Labelled “King Roger” by adoring fans, Roger Federer couldn’t make playing tennis look any easier. At nearly thirty years old, the Swiss is still one of the fastest players on tour. He glides around the court, his footwork balletic. Federer prefers to play with precision over power, using his natural talent at the net to breeze past his opponents.

So how could the reign of these two majestic men be crumbling before our very eyes? Over the last decade, men’s tennis has witnessed a revolution in the way the game is played. Gone are the days of seventy mile-an-hour first serves and careers lasting well over a decade. It’s now believed that men will be at the tail end of their career from ages twenty-eight to thirty-one. The reason for this change is the increased focus on athleticism in tennis. Men in their late twenties are not as physically fit as younger players in their early twenties, just like Roger Federer losing to younger rival Jo-Wilfred Tonga in the quarter finals of Wimbledon 2011. This revolution has escaped those men who are known as “late bloomers”. These men take longer to develop their tennis skills than others. However, while this may sound negative, it guarantees that those men can continue to play long after younger men have burned themselves out.  One victim of this plight is Rafael Nadal. Renowned for his gruelling on-court play, Raga has been troubled with tendonitis in both knees. Suffering from tendonitis at only twenty-five is an ominous signal for Nadal’s future.

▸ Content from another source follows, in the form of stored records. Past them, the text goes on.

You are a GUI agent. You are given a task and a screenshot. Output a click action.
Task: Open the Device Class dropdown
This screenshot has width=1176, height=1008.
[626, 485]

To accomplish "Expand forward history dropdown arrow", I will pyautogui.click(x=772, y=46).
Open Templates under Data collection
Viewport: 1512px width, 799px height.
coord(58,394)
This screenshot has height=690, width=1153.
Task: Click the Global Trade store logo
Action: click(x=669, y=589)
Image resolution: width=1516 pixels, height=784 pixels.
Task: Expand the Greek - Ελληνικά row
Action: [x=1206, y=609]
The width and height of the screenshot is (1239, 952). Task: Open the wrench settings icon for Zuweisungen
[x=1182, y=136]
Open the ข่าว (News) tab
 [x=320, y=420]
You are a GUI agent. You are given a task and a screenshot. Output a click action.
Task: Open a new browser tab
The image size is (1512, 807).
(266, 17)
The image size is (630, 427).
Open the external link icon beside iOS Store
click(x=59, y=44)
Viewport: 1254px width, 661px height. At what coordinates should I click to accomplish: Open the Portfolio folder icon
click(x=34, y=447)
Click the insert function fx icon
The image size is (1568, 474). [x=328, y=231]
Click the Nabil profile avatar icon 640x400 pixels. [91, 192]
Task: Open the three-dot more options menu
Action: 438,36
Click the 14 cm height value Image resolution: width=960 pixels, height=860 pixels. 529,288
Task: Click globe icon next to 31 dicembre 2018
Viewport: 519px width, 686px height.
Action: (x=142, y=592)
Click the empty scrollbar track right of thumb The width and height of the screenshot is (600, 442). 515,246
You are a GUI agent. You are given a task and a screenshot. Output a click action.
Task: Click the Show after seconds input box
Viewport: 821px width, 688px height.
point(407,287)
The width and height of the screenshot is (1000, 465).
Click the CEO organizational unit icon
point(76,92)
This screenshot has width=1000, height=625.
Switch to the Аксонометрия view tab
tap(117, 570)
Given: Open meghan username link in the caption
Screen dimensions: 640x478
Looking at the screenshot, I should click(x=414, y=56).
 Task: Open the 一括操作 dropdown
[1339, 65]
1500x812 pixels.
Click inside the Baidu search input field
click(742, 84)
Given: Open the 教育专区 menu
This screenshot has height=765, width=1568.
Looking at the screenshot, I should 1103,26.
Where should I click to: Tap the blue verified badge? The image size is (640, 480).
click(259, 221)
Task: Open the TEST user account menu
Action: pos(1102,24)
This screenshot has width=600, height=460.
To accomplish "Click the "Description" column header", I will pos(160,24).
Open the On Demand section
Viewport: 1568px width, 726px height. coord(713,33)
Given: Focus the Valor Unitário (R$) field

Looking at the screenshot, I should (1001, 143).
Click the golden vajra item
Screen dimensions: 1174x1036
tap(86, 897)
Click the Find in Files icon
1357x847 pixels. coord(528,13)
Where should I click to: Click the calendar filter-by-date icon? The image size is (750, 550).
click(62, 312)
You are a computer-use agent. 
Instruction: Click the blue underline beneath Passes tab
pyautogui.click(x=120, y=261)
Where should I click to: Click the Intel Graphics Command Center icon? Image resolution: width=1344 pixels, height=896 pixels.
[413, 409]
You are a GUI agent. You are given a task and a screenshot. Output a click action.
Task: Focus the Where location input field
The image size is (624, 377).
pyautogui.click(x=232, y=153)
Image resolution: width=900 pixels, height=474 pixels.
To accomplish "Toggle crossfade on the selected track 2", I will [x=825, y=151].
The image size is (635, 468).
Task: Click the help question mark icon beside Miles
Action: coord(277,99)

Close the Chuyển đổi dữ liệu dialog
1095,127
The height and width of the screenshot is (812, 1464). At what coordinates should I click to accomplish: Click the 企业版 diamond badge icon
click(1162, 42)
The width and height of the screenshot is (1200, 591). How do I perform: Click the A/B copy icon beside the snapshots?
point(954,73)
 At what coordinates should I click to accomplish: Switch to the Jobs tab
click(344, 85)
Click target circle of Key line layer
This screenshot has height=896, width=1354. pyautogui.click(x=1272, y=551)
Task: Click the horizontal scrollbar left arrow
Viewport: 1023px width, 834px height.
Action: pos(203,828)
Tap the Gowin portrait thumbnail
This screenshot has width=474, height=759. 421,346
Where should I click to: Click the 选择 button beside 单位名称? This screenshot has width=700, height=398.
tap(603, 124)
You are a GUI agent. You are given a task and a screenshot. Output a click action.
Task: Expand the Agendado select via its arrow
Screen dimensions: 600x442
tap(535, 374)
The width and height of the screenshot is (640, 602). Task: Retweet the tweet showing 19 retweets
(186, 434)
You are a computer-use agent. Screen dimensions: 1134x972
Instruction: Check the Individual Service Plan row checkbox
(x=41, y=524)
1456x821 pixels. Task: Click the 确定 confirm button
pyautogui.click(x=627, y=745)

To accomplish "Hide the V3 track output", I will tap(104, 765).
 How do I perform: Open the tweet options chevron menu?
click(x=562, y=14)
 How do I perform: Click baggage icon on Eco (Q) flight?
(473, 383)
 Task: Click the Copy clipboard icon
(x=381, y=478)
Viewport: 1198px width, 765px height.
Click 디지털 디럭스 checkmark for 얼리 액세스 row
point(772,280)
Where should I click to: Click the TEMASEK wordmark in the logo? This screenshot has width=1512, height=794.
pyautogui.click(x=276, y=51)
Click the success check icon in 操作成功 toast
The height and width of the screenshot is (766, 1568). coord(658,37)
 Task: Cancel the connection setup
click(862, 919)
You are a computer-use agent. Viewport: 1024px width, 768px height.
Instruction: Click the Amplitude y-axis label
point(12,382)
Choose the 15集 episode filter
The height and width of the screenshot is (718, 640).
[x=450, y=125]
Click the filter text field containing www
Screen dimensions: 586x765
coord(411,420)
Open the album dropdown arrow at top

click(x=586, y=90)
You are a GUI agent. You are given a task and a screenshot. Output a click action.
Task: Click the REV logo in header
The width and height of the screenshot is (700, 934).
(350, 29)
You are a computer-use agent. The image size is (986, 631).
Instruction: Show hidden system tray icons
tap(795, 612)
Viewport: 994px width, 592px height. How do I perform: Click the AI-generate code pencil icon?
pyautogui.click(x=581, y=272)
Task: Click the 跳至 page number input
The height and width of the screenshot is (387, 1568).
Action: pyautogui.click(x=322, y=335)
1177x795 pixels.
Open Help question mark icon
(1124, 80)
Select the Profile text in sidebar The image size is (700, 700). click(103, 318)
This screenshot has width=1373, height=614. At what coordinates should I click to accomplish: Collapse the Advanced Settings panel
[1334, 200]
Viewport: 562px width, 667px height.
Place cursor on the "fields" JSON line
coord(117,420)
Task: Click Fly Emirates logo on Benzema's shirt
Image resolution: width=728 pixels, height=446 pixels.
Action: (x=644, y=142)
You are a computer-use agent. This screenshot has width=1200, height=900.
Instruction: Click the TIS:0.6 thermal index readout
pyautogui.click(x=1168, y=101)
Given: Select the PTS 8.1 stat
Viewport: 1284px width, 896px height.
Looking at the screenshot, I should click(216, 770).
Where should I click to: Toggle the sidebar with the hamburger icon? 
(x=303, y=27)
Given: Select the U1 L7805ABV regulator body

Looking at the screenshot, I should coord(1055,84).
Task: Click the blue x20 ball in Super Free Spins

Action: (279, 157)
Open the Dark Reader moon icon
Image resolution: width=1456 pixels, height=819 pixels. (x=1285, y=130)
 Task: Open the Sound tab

Men’s tennis is heading for another massive change. If Roger Federer cannot match the physical fitness of the younger players and if Rafael Nadal’s knees begin to trouble him more, as they surely will if the Spaniard continues to play gruelling and physically exhausting tennis, perhaps the golden door to Grand Slam glory will be blown wide open? The last two years have revealed that there are more than a few young, up-and-coming, talented tennis players who wish to take over the Federer-Nadal throne. New world number one Novak Djokovic and Scot Andy Murray have been knocking at the door of Federer and Nadal in nearly all the Grand Slams since 2007 and the former has recently won his third major title by winning at Wimbledon, effectively knocking down the stone wall between himself and further Grand Slam glory. Young Australian Bernard Tomic exceeded all expectation by reaching the quarter finals at Wimbledon and proved he is one to be wary of in the future. Juan Martin Del Potro has found a resurgence of form following an injury and is certain to prove dangerous during the hard-court season. Many others, including Jo-Wilfried Tsonga, Tomas Berdych, Gael Monfils and Feliciano Lopez are waiting in the wings for their chance at victory. Indeed, the change that will take place will be that the men’s game will become very similar to the women’s game. The situation in women’s tournaments now is that virtually anyone can capture the title, whether the victor is thirty year old outsider Francesca Schiavone or long-shot Petra Kvitova. Without the domination of Federer, many young players should now have the self belief  needed to guide them to Grand Slam glory. And while Nadal is supposedly at the peak of his career, he may notice the increasing number of confident youngsters and even “late bloomers” ready to step up and challenge him.